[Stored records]
──────────────────────────────

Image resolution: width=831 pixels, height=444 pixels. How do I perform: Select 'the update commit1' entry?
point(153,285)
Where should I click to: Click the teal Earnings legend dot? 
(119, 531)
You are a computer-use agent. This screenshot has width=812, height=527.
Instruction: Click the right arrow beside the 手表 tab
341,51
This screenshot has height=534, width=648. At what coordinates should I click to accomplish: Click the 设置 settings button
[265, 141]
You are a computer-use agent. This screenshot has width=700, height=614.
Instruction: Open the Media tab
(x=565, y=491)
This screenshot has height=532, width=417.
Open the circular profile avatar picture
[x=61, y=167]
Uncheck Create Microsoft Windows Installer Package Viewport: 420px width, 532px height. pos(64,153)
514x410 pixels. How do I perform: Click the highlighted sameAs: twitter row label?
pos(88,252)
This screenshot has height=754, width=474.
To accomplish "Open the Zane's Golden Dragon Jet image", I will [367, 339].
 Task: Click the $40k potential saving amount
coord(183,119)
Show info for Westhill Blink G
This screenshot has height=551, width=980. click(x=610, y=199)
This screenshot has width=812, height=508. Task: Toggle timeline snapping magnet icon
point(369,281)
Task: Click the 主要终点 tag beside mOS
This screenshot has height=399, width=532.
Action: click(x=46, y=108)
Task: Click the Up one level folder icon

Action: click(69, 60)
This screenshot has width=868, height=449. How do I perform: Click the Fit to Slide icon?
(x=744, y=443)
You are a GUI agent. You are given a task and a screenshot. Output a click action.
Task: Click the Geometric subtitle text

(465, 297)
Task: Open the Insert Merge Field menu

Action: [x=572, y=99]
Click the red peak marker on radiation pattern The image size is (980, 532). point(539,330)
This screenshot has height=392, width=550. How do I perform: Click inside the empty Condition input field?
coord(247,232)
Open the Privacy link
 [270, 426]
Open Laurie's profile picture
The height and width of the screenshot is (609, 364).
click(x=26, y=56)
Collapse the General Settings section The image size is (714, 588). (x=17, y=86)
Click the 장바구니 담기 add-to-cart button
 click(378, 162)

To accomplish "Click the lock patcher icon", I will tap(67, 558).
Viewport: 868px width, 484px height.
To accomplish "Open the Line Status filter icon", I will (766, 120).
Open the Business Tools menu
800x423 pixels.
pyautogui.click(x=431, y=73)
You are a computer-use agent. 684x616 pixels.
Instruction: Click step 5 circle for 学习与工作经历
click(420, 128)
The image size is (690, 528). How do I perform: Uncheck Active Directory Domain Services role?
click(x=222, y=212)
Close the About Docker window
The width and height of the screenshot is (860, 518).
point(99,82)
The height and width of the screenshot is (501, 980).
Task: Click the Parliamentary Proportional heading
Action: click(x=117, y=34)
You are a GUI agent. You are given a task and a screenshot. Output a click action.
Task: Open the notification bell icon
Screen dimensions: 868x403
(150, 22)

──────────────────────────────

» What you should do: For every line of the entries above that holds "computer", add one to a tally, and report only the final count.

» Response: 3